As the mission progresses, a series of maneuvers are being conducted by ISRO to gradually reduce Chandrayaan-3’s orbit and position it over the lunar poles.
This is the 2nd last orbit reduction maneuvers to bring the spacecraft closer to the Moon, after which the landing module, comprising the lander and rover will break away from the propulsion module. The next maneuvers is on August 16.
The lander is expected to undergo a “deboost” (the process of slowing down) and make a soft landing on the south-polar region of the Moon on August 23.
India’s ambitious third Moon mission’s spacecraft Chandrayaan-3 after the launch on July 14, had entered into lunar orbit or the Moon’s orbit on August 5.
Over five moves in the three weeks since the July 14 launch, ISRO had lifted the Chandrayaan-3 spacecraft into orbits farther and farther away from the Earth.
Chandrayaan-3
Chandrayaan-3 is a follow-on mission to Chandrayaan-2 to demonstrate end-to-end capability in safe landing and roving on the lunar surface. It consists of lander and rover configuration.
It comprises an indigenous propulsion module, lander module, and a rover with an objective of developing and demonstrating new technologies required for inter-planetary missions.
The propulsion module will carry the lander and rover configuration till 100 km lunar orbit.

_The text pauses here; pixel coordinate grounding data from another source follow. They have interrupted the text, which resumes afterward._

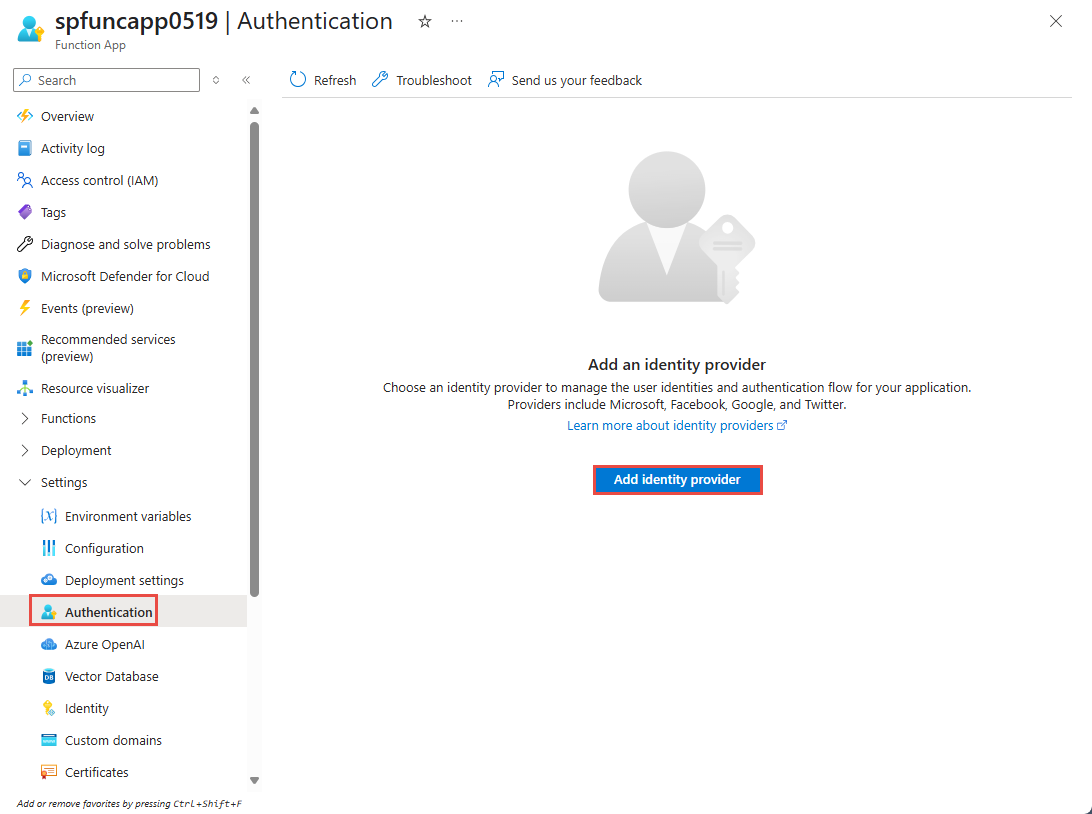The image size is (1092, 814).
Task: Open the Azure OpenAI settings
Action: click(x=105, y=643)
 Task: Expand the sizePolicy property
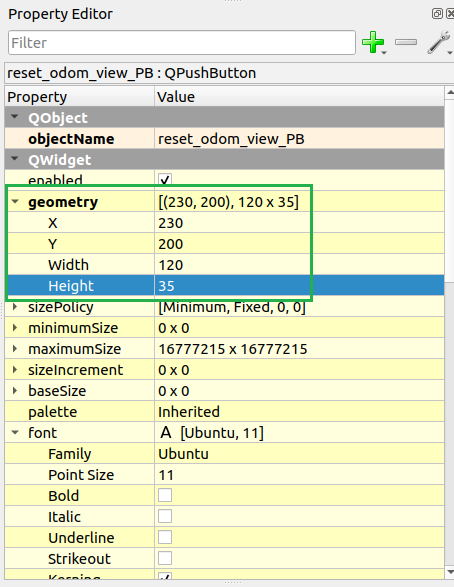click(15, 307)
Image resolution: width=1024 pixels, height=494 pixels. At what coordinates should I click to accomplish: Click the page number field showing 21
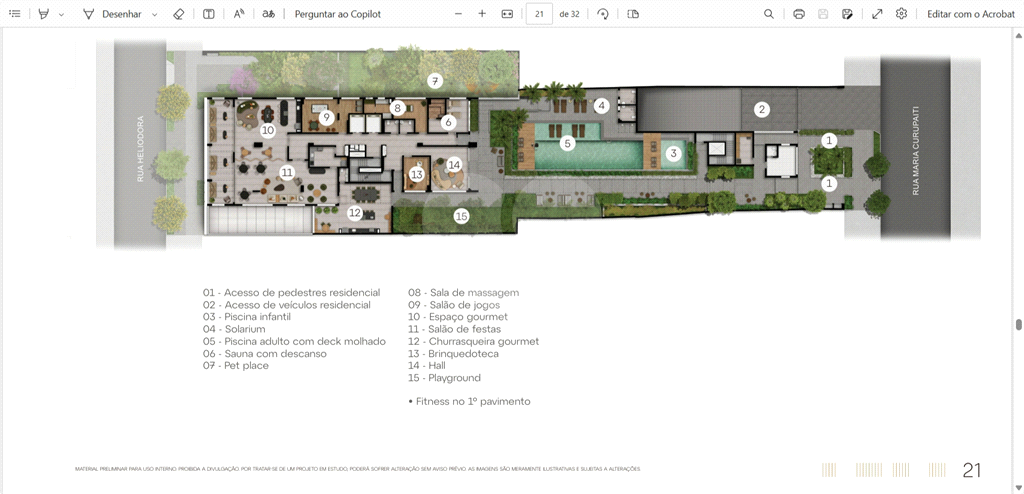tap(539, 14)
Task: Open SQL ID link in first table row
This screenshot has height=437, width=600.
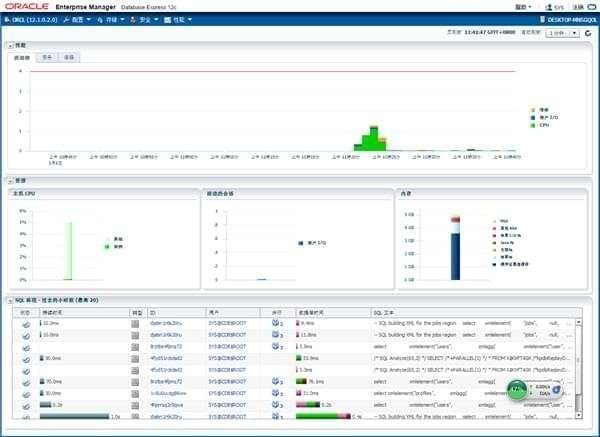Action: tap(164, 324)
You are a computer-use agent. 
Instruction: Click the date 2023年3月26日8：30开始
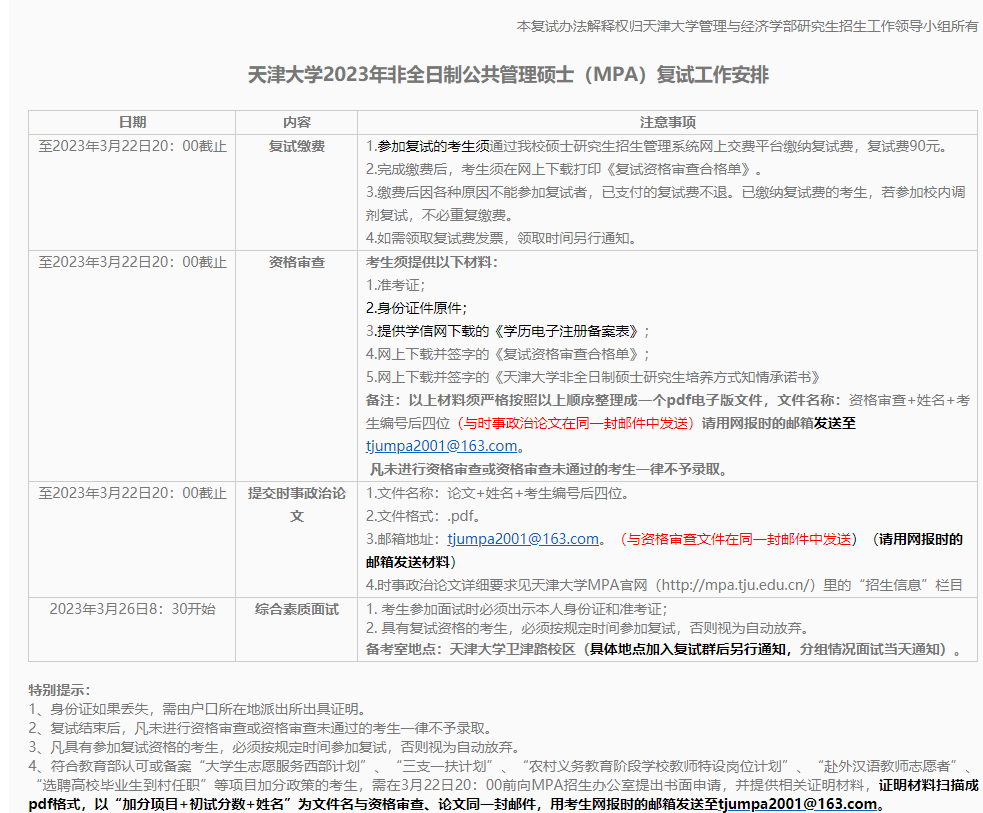[x=132, y=608]
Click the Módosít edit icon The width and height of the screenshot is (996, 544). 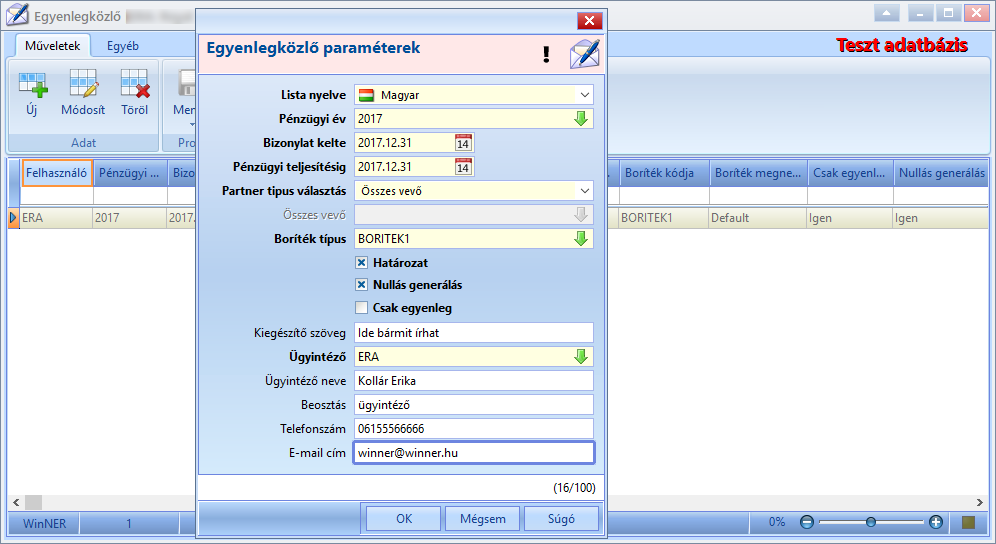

The propulsion module has Spectro-polarimetry of Habitable Planet Earth (SHAPE) payload to study the spectral and polarimetric measurements of earth from the lunar orbit.
The mission objectives of Chandrayaan-3 are to demonstrate safe and soft landing on the lunar surface, to demonstrate rover roving on the Moon, and to conduct in-situ scientific experiments.
The lander will have the capability to soft land at a specified lunar site and deploy the rover that will carry out in-situ chemical analysis of the Moon’s surface during the course of its mobility.
The lander and the rover have scientific payloads to carry out experiments on the lunar surface.